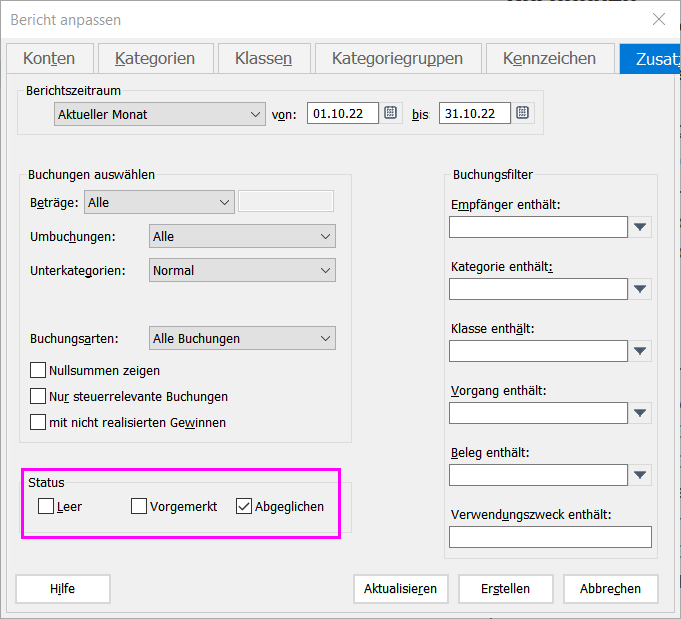The image size is (681, 619).
Task: Enable the Leer status checkbox
Action: 46,506
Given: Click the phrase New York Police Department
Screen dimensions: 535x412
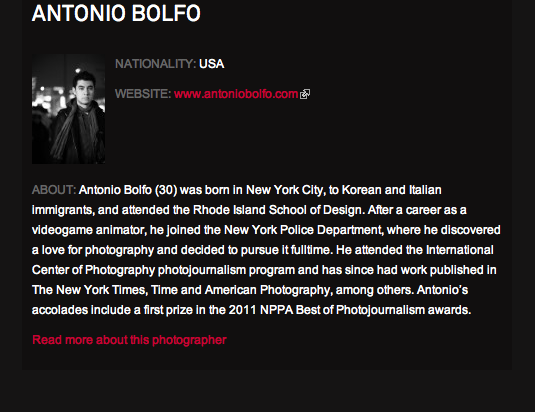Looking at the screenshot, I should [x=303, y=230].
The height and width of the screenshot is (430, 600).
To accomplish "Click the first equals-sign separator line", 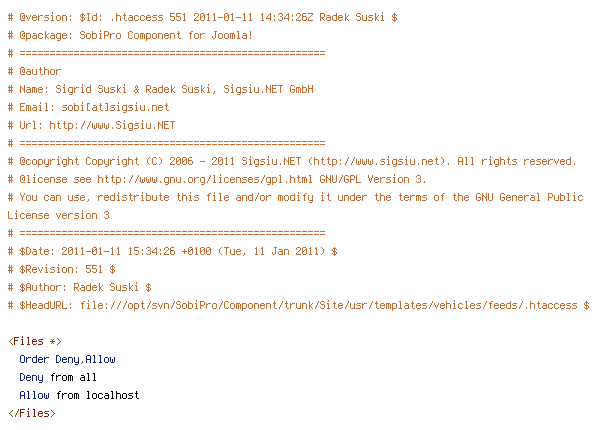I will point(166,53).
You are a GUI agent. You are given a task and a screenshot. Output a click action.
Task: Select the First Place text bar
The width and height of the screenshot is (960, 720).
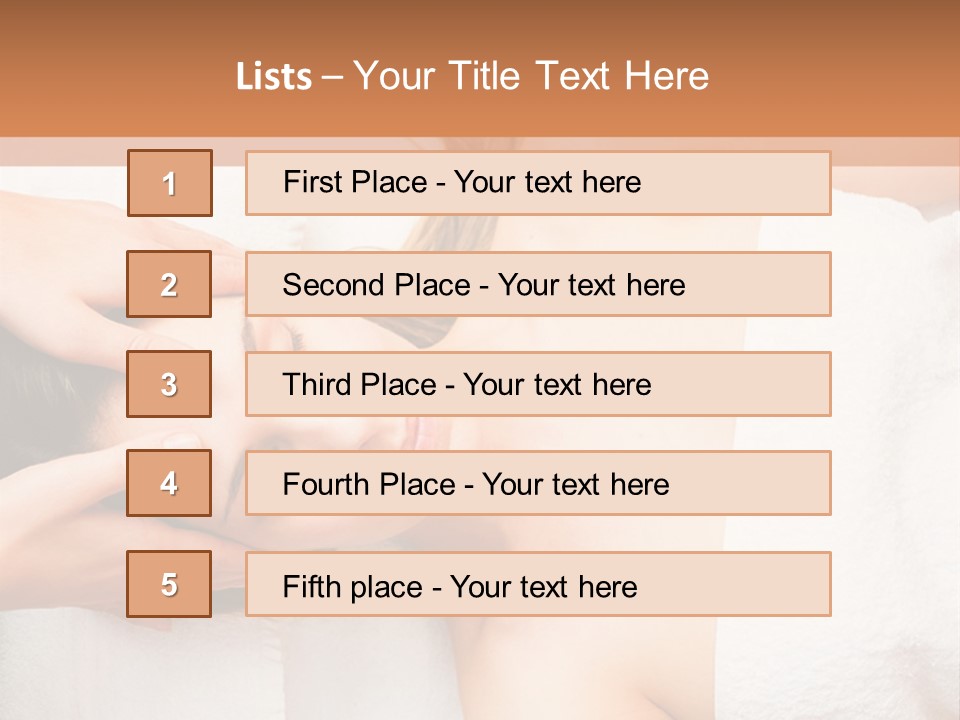[x=538, y=183]

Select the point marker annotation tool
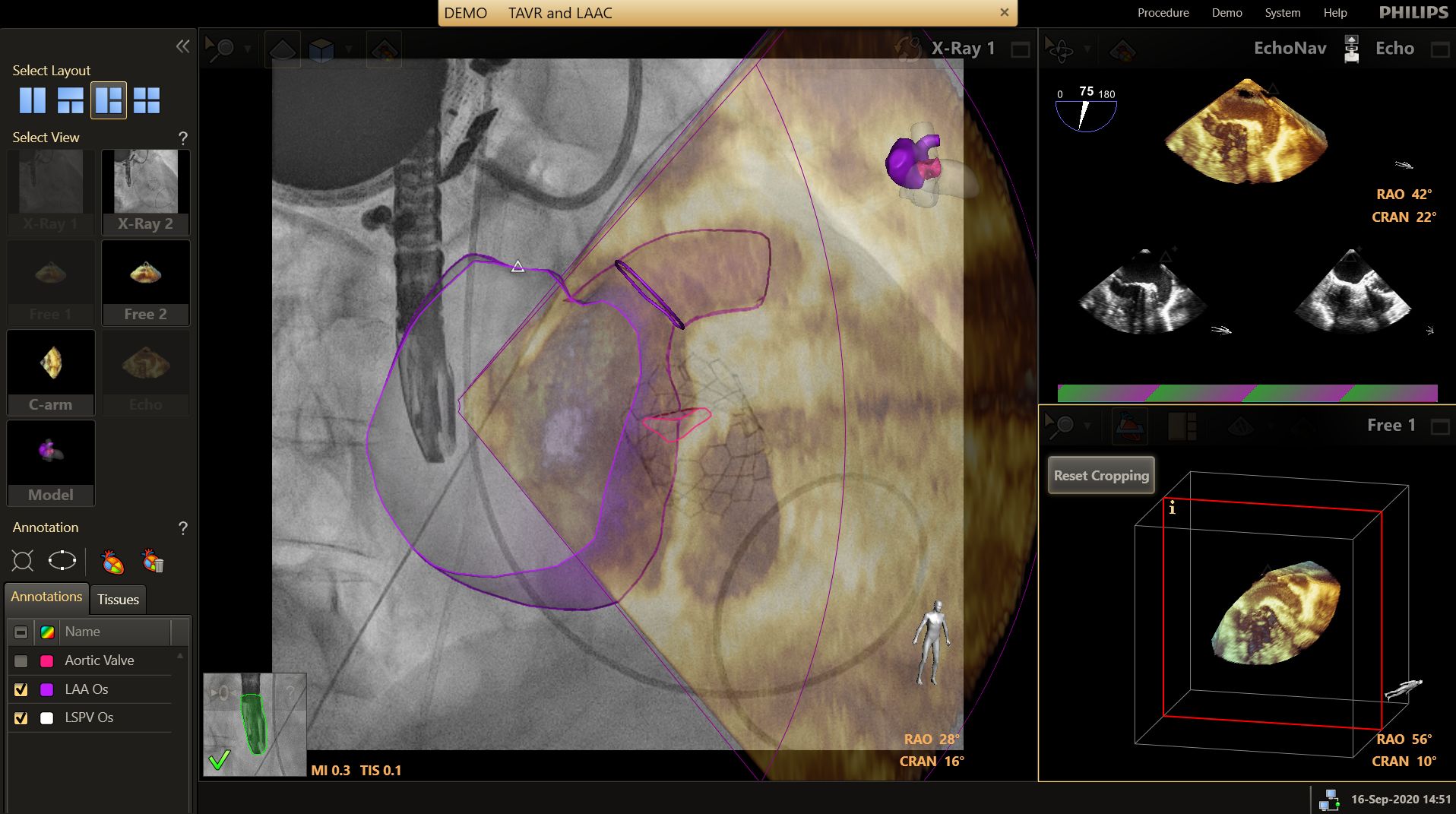[23, 562]
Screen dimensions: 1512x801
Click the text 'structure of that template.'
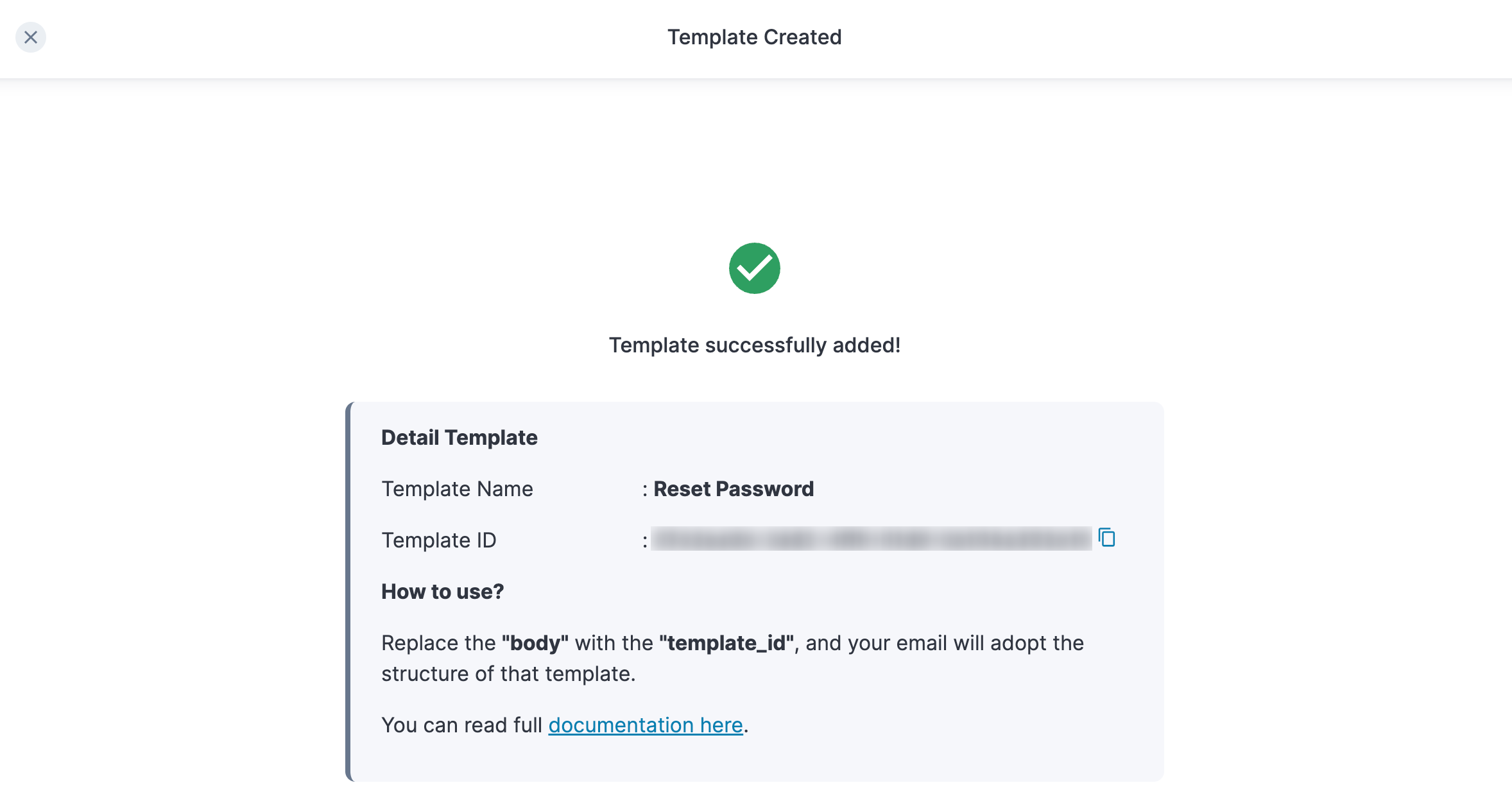[x=508, y=674]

- - -

WHAT NEEDS TO BE DONE:
Reproduce verbatim, and only, the lines starting at the one that contains "Select the point marker annotation tool" and ending with the final line of the records; leave out the pictures.

RESULT:
Select the point marker annotation tool
[23, 562]
Screen dimensions: 1512x801
Click the text 'structure of that template.'
[x=508, y=674]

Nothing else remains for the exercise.